** start of GIVEN PASSAGE **
Cabernet-based, Left-Bank-styled wines are typically more tannic and structured, while Merlot-based wines modeled after the Right Bank are softer and suppler. Cabernet Franc can add herbal notes, while Malbec and Petit Verdot contribute color and structure. Wines from Bordeaux lean towards a highly structured and earthy style whereas New World areas (as in the ones named above) tend to produce bold and fruit-forward blends. Either way, Bordeaux red blends generally have aromas and flavors of black currant, cedar, plum, graphite, and violet, with more red fruit flavors when Merlot makes up a high proportion of the blend.

Perfect Pairings

Since Bordeaux red blends are often quite structured and tannic, they pair best with hearty, flavorful and fatty meat dishes. Any type of steak makes for a classic pairing. Equally welcome with these wines would be beef brisket, pot roast, braised lamb or smoked duck.

Sommelier Secret

While the region of Bordeaux is limited to a select few approved grape varieties in specified percentages, the New World is free to experiment. Bordeaux blends in California may include equal amounts of Cabernet Franc and Malbec, for example. Occassionally a winemaker might add a small percentage of a non-Bordeaux variety, such as Syrah or Petite Sirah for a desired result.
** end of GIVEN PASSAGE **
TASK GOAL:
In the passage on Bordeaux red blends, which two grape varieties contribute color and structure?
** start of PROVIDED RECORDS **
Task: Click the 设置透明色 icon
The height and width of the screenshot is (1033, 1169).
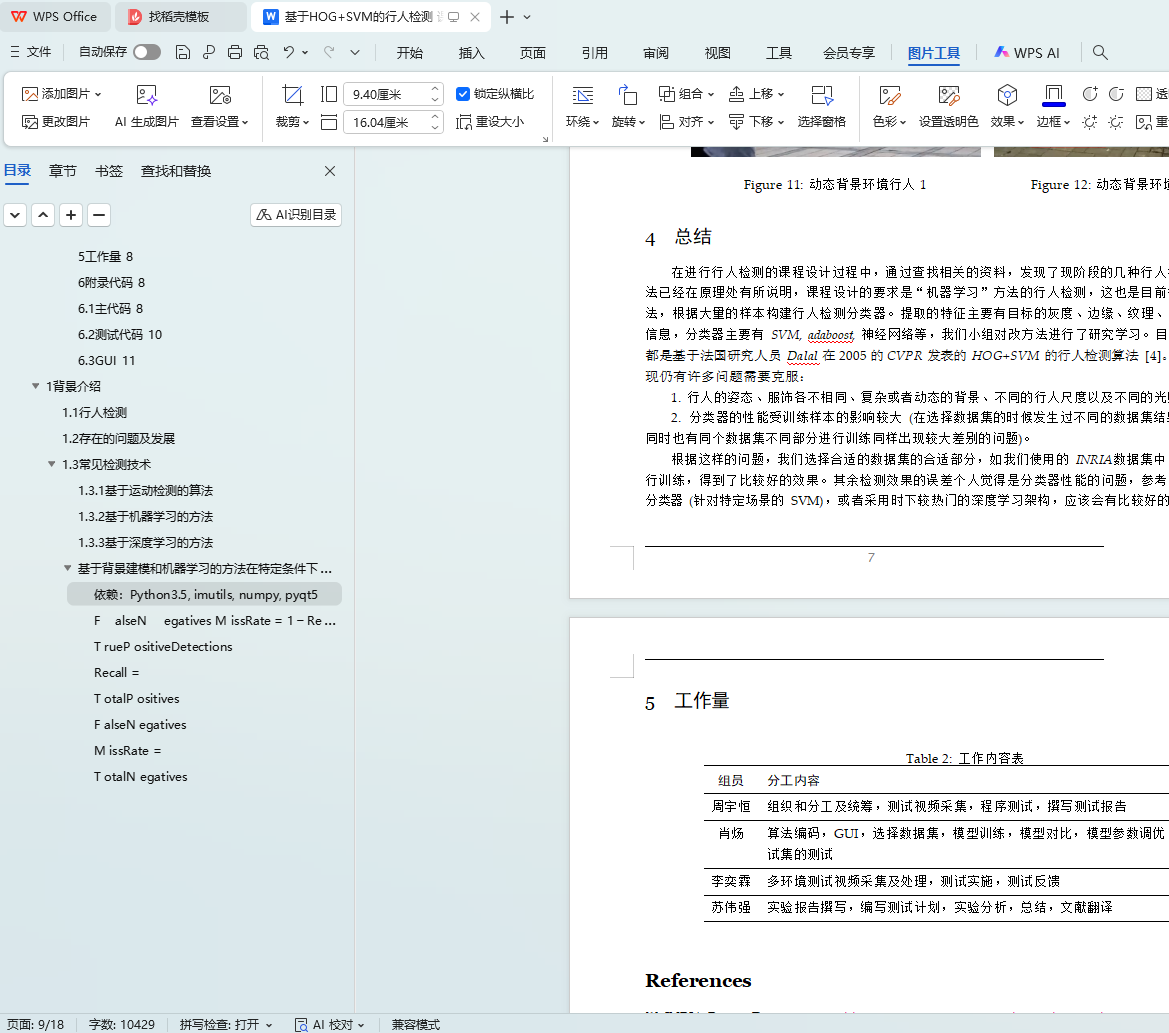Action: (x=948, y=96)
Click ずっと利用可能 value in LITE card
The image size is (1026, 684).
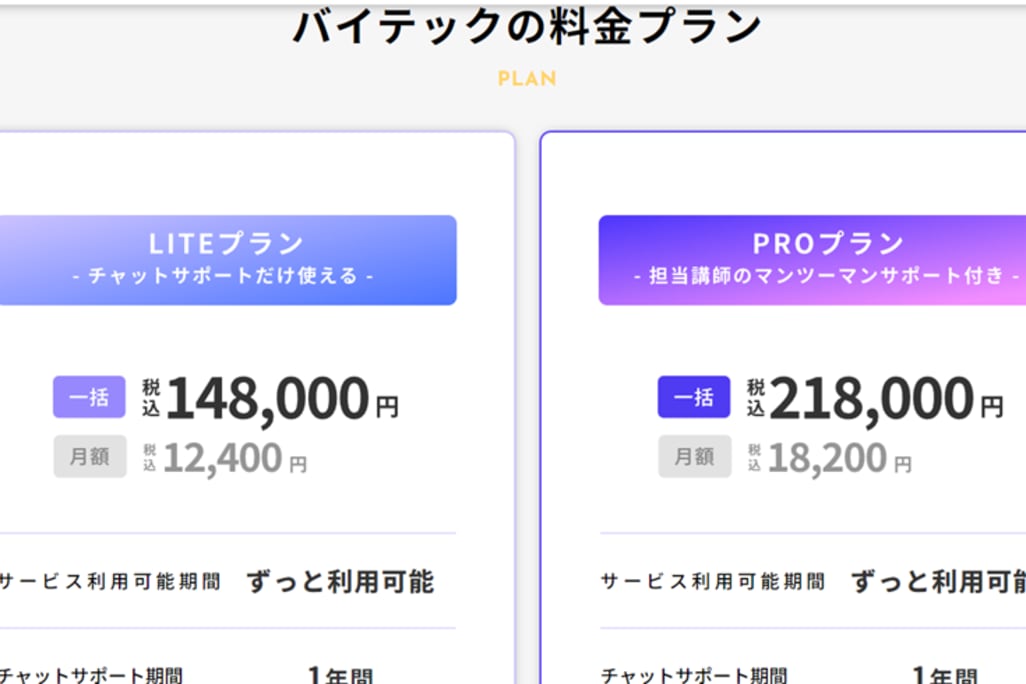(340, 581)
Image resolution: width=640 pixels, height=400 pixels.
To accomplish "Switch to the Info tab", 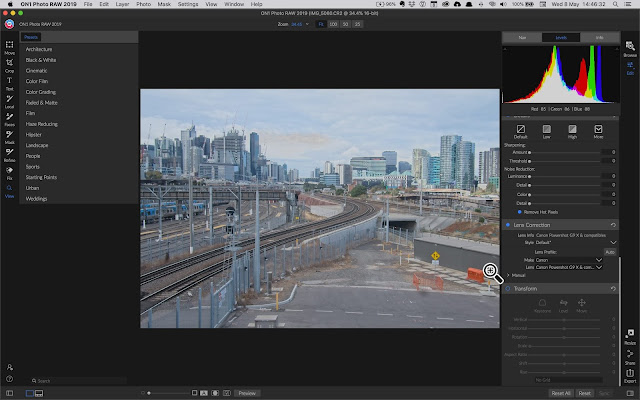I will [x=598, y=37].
** end of PROVIDED RECORDS **
** start of PROVIDED RECORDS **
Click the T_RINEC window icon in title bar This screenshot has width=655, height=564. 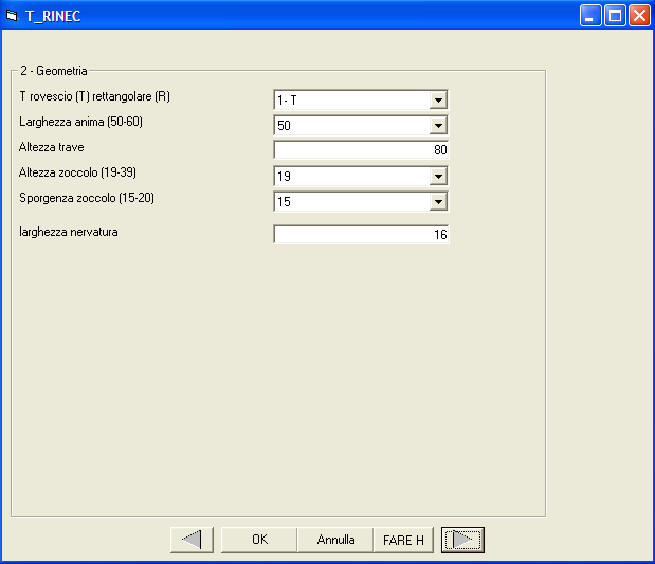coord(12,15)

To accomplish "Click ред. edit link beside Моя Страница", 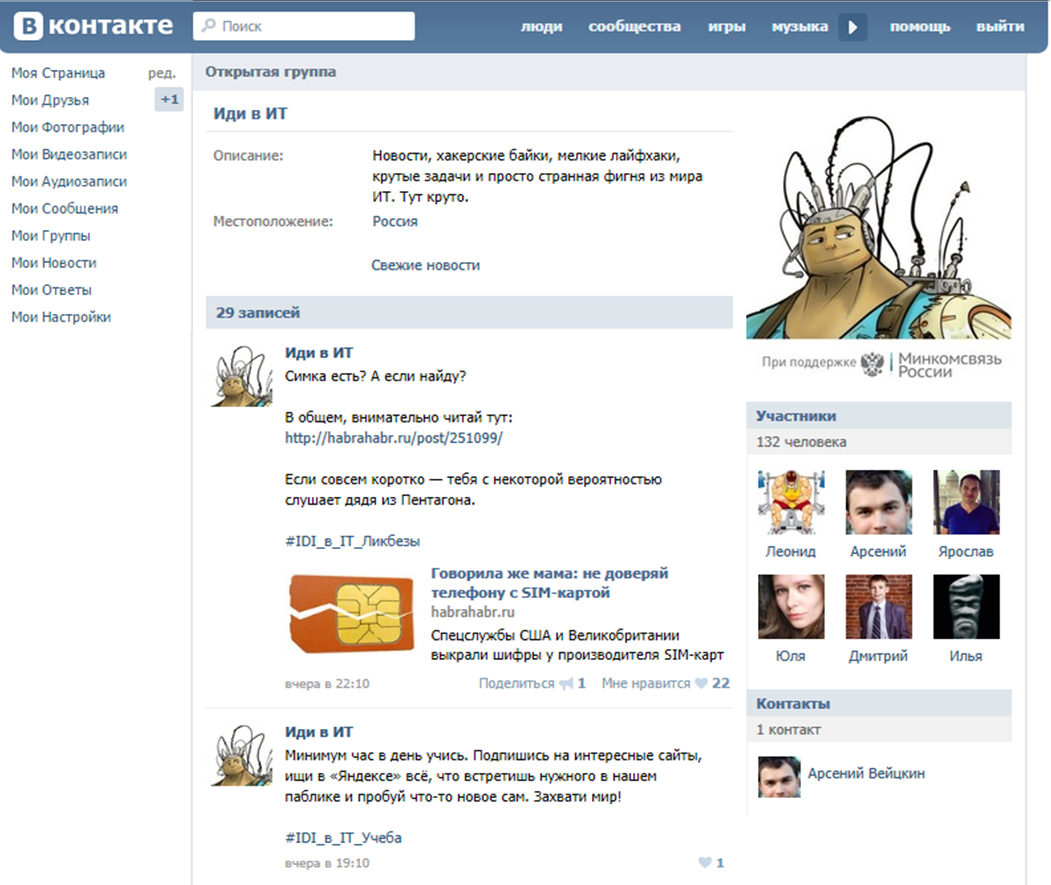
** end of PROVIDED RECORDS **
EXERCISE RESPONSE:
Malbec and Petit Verdot.